Cette guerre à peine terminée, c'est par millions que des Allemands ethniques ont été brutalement expulsés de Pologne, de Tchécoslovaquie, de Hongrie, de Roumanie et de Yougoslavie.
Ce transfert forcé de population est estimé entre 12,6 et 14 millions de personnes. Des femmes, des enfants et des vieillards pour la plupart. Ce fut la plus grande migration de l'histoire de l'humanité. Même les échanges de population entre l'Inde et le Pakistan, en 1947, n'ont pas atteint une telle ampleur.
Publiée au début de l'année par l'éditeur Yale University Press, le titre original de la recherche de Ray M. Douglas est Orderly and Human: The Expulsion of the Germans after the Second World War.
En lisant ce livre solidement documenté, on ne peut s'empêcher de penser à l'invective de Brennus lors du pillage de Rome, il y a 2400 ans : «Vae Victis.» Malheur aux vaincus!
Des précédents
Durant l'entre-deux-guerres, il y avait deux sortes d'Allemands : ceux qui vivaient dans le Reich, les Reichsdeutsche, et ceux qui vivaient à l'extérieur, les Volksdeutsche.
Ces Volksdeutsche, ou Allemands ethniques, peuplaient de prospères colonies disséminées un peu partout en Europe orientale. On en trouvait même en Russie où ils s'étaient établis au XVIIIe siècle à l'invitation de la tsarine Catherine II.
On appréciait leur savoir-faire, leur discipline et leur esprit d'entreprise.

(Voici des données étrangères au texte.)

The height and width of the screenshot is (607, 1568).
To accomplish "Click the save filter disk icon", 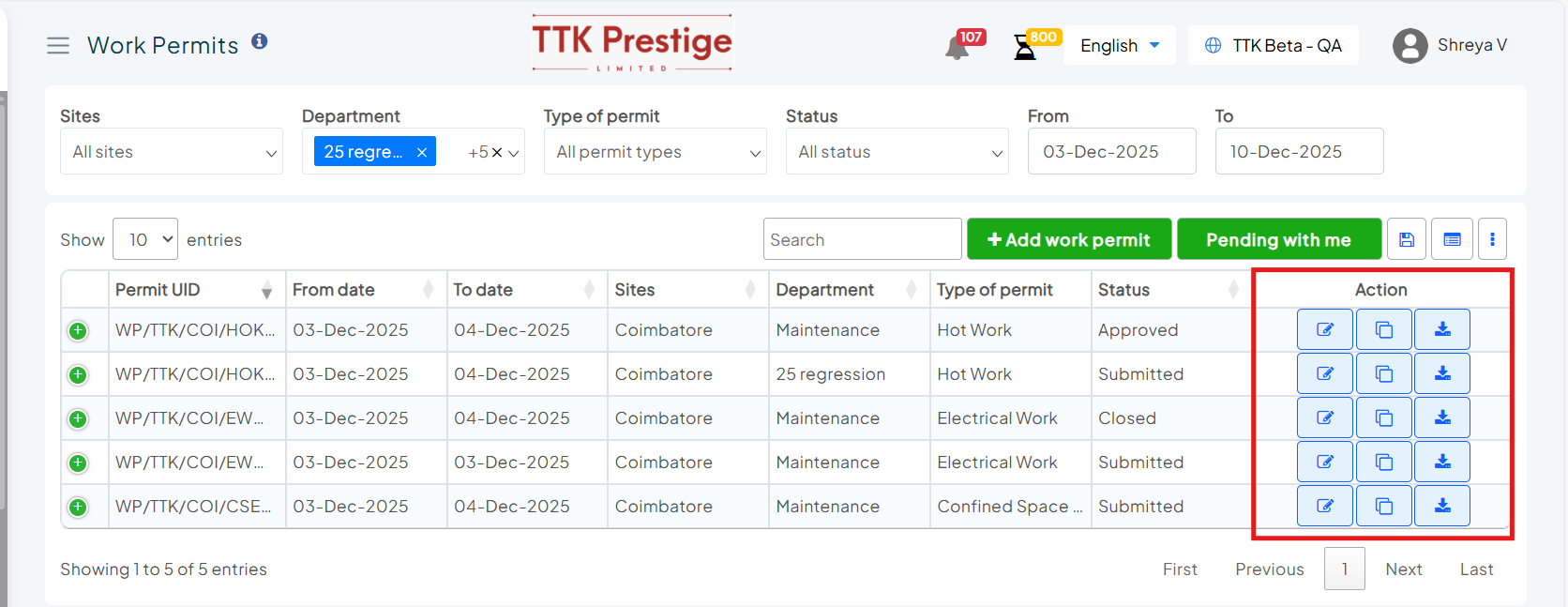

Dans certaines régions, les Sudètes par exemple, ces Allemands ethniques formaient la majorité de la population. C'est pourquoi Hitler annexa les Sudètes en 1938, coup de force entériné par la France et le Royaume-Uni lors des accords de Munich.
En plus des Volksdeutsche de Tchécoslovaquie, de Roumanie, de Hongrie et de Yougoslavie, les expulsions massives de l'immédiat après-guerre ont touché les Reichsdeutsche de la Courlande, de la Prusse-Orientale, de la Poméranie et d'une partie du Brandebourg, de la Saxe et de la Silésie. Régions qui ont été enlevées à l'Allemagne et attribuées aux républiques baltes, à l'URSS et à la Pologne.
C'est ainsi que la ville où vécut Emmanuel Kant, Koeningsberg, devint Kaliningrad!
Pourquoi avoir expulsé les Allemands? Par esprit de vengeance. Et pour éviter les problèmes en créant des États dépourvus de minorités ethniques.
Il y avait eu des précédents dans les années 1920 : celui de l'Alsace-Lorraine d'où les Français avaient chassé 400 000 Allemands; celui d'un transfert de population entre la Grèce et la Turquie après le démantèlement de l'Empire ottoman.
Pris en étau
Ses villes bombardées et ses infrastructures détruites, l'Allemagne était un champ de ruines en 1945. Impossible pour ce pays dévasté d'accueillir, de loger et de nourrir un tel afflux de population.
Aussi, les puissances occupantes, à savoir les États-Unis, l'URSS, le Royaume-Uni et la France, tentèrent de contenir l'arrivée des millions d'Allemands chassés d'Europe orientale.
C'est au compte-gouttes, donc, que les expulsés purent entrer en Allemagne.
Pris en étau par des pays qui ne voulaient plus d'eux et par leur pays qui ne voulait pas d'eux, des millions d'exilés allemands furent arrêtés en Tchécoslovaque, en Pologne, en Hongrie, en Roumanie, en Yougoslavie et déportés dans des dizaines de camps d'internement. Enfin pas tous : seulement les femmes, les enfants et les vieillards. Les hommes, eux, furent soumis au travail obligatoire.
On estime à 500 000 le nombre de ceux qui ont payé de leur vie les mauvais traitements dans les camps d'internement et les conditions déplorables de transport vers l'Allemagne.
Cela prendra des années pour que l'Allemagne puisse absorber une telle masse de réfugiés.
Aujourd'hui, un Allemand sur quatre descend d'eux.
R. M. Douglas. Les expulsés, Flammarion, 510 p.